[指示] 研究開発についての文章のうち、「当社グループは、持続的成長と」から「ンラボ」の構築を図っている。」までを、両端の語句も含めて一字一句そのまま書き写してください。

[提供テキスト]
当社グループは、持続的成長と新たなグループブランドの確立に向けて、お客様満足と収益力の向上に貢献する技術開発はもとより、未来のサステナブル社会の実現及び社会課題解決を先導する新たなソリューションの創出を目指して研究開発に取り組んでいる。その際、社会から求められる技術の異分野領域への拡大、柔軟なアイデアの獲得を通じた技術力の向上について、オープンイノベーションの活用を推進している。また世界の技術関連機関と連携し、協業するための「竹中オープンラボ」の構築を図っている。
重点的に取り組むべき領域として、建設基盤技術、環境・社会、未来・先端の3つに大別し、全社的に研究開発活動を遂行している
当中間連結会計期間における研究開発に要した費用の総額は40億円余であり、このうち当社が取り組んだ主な技術開発事例は次のとおりである。
(建設事業)
(1)建設基盤技術領域
①新しい防災ツール「免震総合モニタリングシステム」を開発
免震建物を総合的にモニタリングし、日常から地震後までより一層の安全・安心を提供する「免震総合モニタリングシステム」を開発した。地震後直ちに建物の健全度の目安が把握できるメニュー「建物健全度推定支援」に加え、当社開発の免震建物用の2つの機能、日常の維持管理点検に活用する「免震装置変形遠隔監視」、地震後の免震層点検要否を表示する「免震層モニタリング」を組合せ、さらに免震層の状況を目視確認する「画像監視」を合わせた4つのメニューを統合した。免震建物を採用するお客様のみならず、防災対策ニーズをお持ちのお客様全般に本システムを幅広く展開し、地震後の事業継続、都市のレジリエンス向上に貢献していく。

[出典抜粋]
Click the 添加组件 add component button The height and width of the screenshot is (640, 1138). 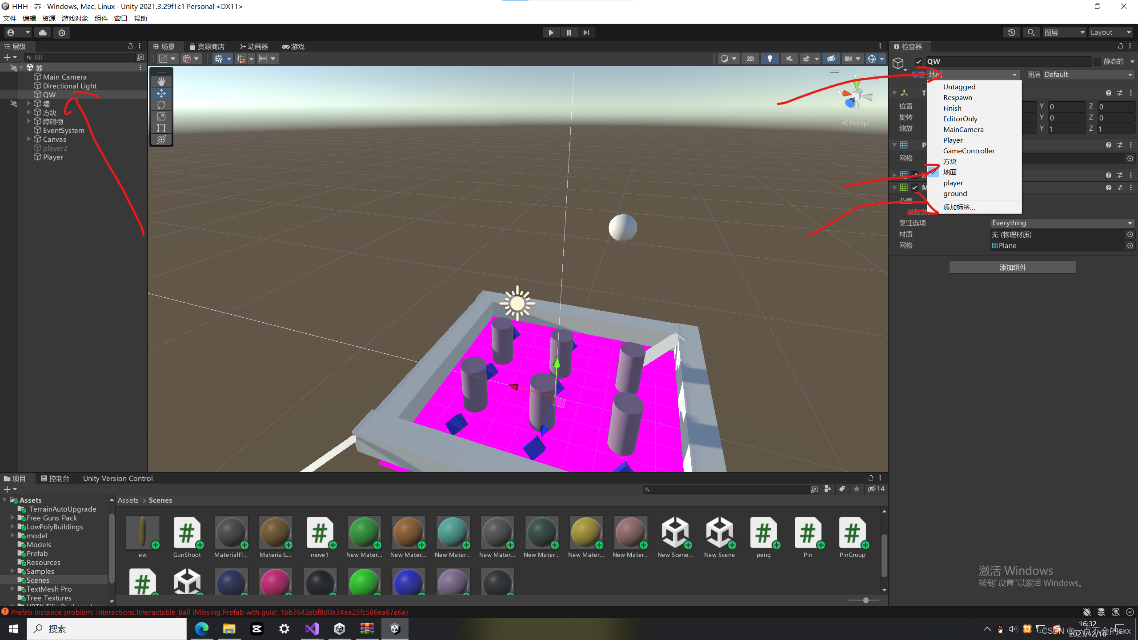click(x=1012, y=267)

[回答は以下]
当社グループは、持続的成長と新たなグループブランドの確立に向けて、お客様満足と収益力の向上に貢献する技術開発はもとより、未来のサステナブル社会の実現及び社会課題解決を先導する新たなソリューションの創出を目指して研究開発に取り組んでいる。その際、社会から求められる技術の異分野領域への拡大、柔軟なアイデアの獲得を通じた技術力の向上について、オープンイノベーションの活用を推進している。また世界の技術関連機関と連携し、協業するための「竹中オープンラボ」の構築を図っている。